And a photo and a Google image search will show you what that manufacturer is. And you might even get a cut sheet so you can build that piece of content with enough information to get them moving forward. we have an architect, he's F A I A in Asheville, North Carolina. And he might just call Adam and say this dang curtain wall is making me crazy.

And we'll go, Jeff, just sketch what you want, or can we jump on a web share? Show us what you want, Adam will get in the project, and do the work, and then get back out. I mean, it, it was, we didn't exactly know how it would go in July 2013, cause where, where Central Files lived was kind of ambiguous at the time.

But now, the way that Autodesk has managed that, we can get access to a multitude of projects, get in on an as need basis, and get back out again.

Evan Troxel: So is this a baseline requirement, is that it is [00:46:00] a Revit based project for you guys?

Phil Read: I mean, that's the one that I think the industry just, we'll do whatever the contractor wants.
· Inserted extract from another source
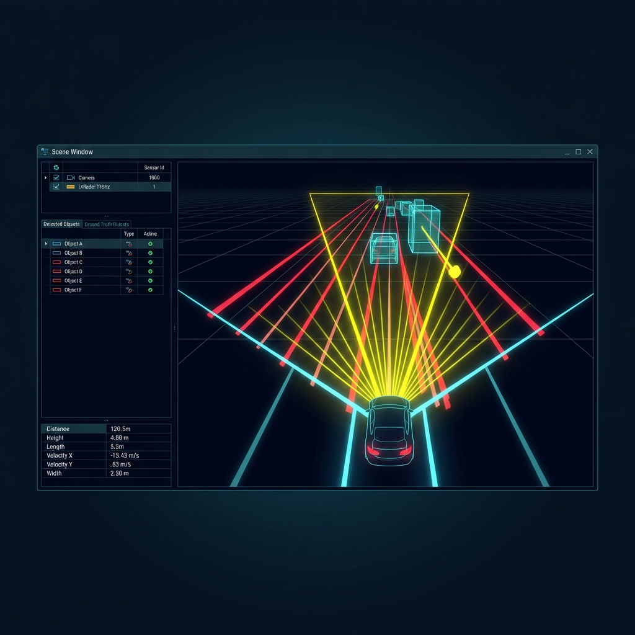635x635 pixels.
Task: Toggle the radar sensor row checkbox
Action: [56, 187]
The majority of use cases, it's Revit. Yeah. Um, I don't think we have any other ARCHICAD or any other technology based projects. but on the coordination side, the, the most part, the contractor might have a requirement about what tool they like to use to solve their coordination issues and to track them, mitigate them, and we'll just use whatever they want.

So, that was July 2013, and we helped some large, interesting projects stay successful, and then I realized with the network having worked for Revit and Autodesk, When I first heard about Enscape in July 2015, I thought Bullshit. Like, why would anyone make a, a, an easy button for rendering, not for architecture, if you had real time, uh, you'd probably do it for the medical space, or for some other industry with deeper pockets, and went home, downloaded it, it was blown away, [00:47:00] like, it, it wasn't the best rendering, but it was so fast, and it was so transparent, um, so I reached out to Thomas and Moritz, who are the founders at Enscape, and said, I know all the architects that will want to use this product, and You guys don't understand the design workflow.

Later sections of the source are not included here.